Dataset records:
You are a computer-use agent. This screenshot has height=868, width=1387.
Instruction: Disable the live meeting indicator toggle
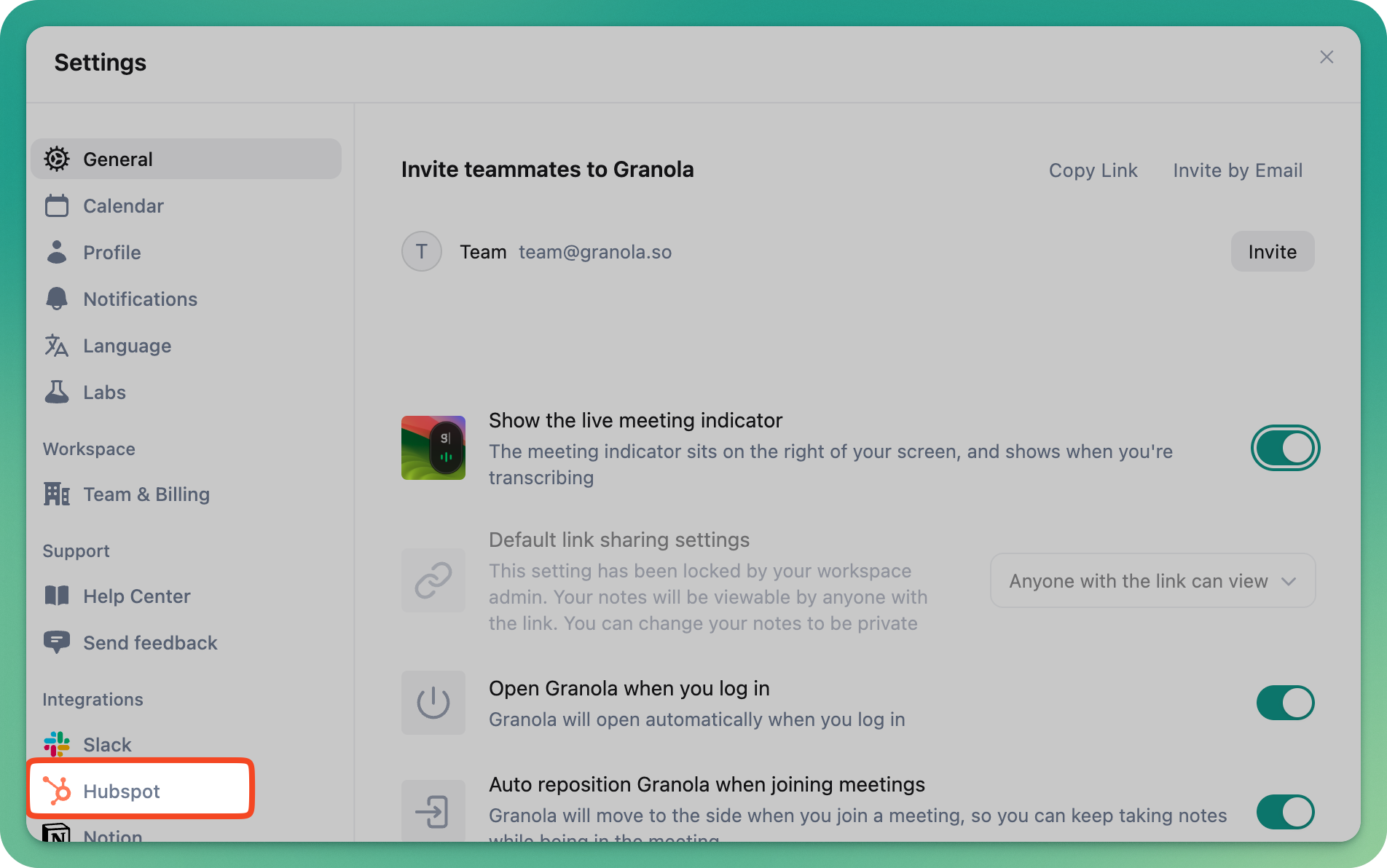coord(1285,448)
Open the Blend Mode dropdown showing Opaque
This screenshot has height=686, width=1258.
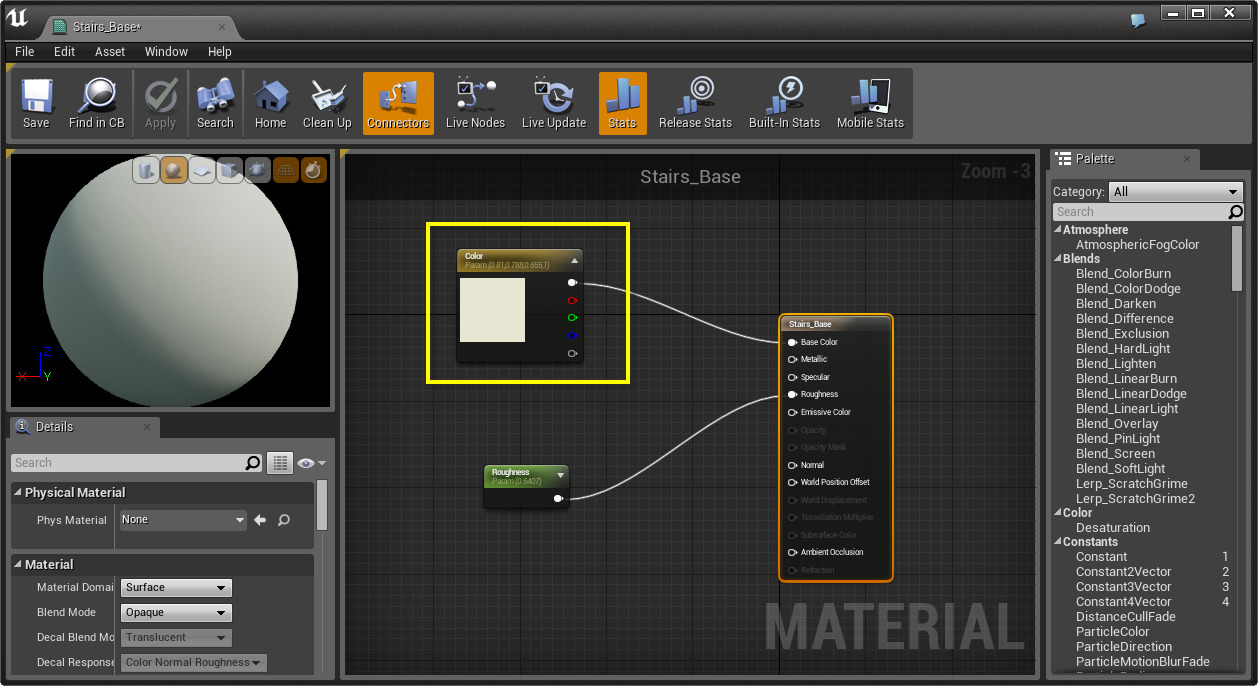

▶ _WORK INSTRUCTION_:
Exclude the images and output the lines above exactly.

▶ _SOLUTION_:
You are a computer-use agent. This screenshot has height=868, width=1387.
Instruction: Disable the live meeting indicator toggle
coord(1285,448)
Open the Blend Mode dropdown showing Opaque
This screenshot has height=686, width=1258.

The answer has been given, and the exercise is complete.